* Dataset entries *
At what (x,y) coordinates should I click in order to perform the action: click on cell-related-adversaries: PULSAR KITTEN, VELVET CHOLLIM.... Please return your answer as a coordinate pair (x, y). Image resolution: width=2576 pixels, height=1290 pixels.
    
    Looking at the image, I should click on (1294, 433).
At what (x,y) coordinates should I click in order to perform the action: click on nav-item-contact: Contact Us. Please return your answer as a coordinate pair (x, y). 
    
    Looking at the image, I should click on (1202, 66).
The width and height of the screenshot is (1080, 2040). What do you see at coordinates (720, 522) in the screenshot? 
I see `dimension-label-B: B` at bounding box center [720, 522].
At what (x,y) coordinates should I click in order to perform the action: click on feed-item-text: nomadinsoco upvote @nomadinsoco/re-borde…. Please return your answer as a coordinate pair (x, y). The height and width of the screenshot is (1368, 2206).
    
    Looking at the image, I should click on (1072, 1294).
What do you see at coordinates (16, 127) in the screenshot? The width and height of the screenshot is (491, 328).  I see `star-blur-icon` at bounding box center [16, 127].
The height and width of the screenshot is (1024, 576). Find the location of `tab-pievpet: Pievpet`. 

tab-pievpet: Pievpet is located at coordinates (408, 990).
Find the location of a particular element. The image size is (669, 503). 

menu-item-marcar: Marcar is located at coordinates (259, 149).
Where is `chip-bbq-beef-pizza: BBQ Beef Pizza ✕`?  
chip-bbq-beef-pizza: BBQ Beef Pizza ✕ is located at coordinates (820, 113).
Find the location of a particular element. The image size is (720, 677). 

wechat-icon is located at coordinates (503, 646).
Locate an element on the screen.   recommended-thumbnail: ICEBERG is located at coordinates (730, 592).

* Task objective *
Please render the rows above as a numbered list, starting at the line that contains "is (720, 677)." and ending at the final row, both included. Leave out blank lines.

* Output for this task *
1. Find the location of a particular element. The image size is (720, 677). 
2. wechat-icon is located at coordinates (503, 646).
3. Locate an element on the screen.   recommended-thumbnail: ICEBERG is located at coordinates (730, 592).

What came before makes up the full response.